In 1833 Marsh was called as a chemist by the prosecution in a murder trial, wherein a certain John Bodle was accused of poisoning his grandfather with arsenic-laced coffee. Marsh performed the standard test by mixing a suspected sample with hydrogen sulfide and hydrochloric acid. While he was able to detect arsenic as yellow arsenic trisulfide, when it came to showing it to the jury it had deteriorated, allowing the suspect to be acquitted due to reasonable doubt.

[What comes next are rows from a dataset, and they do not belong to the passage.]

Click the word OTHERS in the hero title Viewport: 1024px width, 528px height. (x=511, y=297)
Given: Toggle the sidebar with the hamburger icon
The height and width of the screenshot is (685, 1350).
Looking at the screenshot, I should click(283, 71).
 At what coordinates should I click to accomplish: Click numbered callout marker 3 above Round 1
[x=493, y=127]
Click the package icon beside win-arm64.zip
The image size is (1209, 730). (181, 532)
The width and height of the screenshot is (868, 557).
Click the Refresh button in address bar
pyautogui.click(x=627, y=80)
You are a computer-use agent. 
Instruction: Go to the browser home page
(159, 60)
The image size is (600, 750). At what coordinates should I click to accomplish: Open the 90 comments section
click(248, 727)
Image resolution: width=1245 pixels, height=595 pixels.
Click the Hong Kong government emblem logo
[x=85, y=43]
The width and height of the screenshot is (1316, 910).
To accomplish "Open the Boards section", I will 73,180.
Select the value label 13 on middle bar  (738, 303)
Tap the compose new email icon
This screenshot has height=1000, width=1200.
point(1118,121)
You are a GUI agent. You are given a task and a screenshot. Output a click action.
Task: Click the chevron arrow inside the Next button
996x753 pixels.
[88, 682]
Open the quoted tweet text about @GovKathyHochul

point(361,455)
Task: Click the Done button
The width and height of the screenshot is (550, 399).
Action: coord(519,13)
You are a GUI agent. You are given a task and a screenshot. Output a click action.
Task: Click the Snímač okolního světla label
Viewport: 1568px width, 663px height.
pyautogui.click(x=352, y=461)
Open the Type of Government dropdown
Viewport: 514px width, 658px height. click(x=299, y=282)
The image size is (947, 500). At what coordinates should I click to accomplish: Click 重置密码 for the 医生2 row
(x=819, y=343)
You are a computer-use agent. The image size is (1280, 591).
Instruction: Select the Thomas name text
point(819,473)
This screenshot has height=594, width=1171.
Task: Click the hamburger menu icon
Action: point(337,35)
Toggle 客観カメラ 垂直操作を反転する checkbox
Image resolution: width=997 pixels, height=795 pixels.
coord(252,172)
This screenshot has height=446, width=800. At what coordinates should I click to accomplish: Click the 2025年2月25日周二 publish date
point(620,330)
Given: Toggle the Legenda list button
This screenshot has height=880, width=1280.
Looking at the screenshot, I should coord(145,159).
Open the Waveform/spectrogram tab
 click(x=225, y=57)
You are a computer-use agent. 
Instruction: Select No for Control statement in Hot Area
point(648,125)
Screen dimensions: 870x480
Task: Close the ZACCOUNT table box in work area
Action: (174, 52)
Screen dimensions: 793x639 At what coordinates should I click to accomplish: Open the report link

Annoyed by this, Marsh developed a much better test. He combined a sample containing arsenic with sulfuric acid and arsenic-free zinc, resulting in arsine gas. The gas was ignited, and it decomposed to pure metallic arsenic which, when passed to a cold surface, would appear as a silvery-black deposit. So sensitive was the test that it could detect as little as one-fiftieth of a milligram of arsenic. He first described this test in the Edinburgh Philosophical Journal in 1836, with that paper translated into French by Jean-Baptiste-Alphonse Chevallier and Jules Barse in 1843, and into German by A. L. Fromm in 1842.

===Other inventions===
While Marsh was most famous for inventing the test that bears his name, he was also a skilled and inventive scientist. He developed the screw time fuze for mortar shells and in 1830 the percussion tube. In 1832 HMS Castor was the first ship to have her guns modified with these innovations. They were not approved for the Army until 1845, when Woolwich began their manufacture for coastal artillery only. They became obsolete in 1866.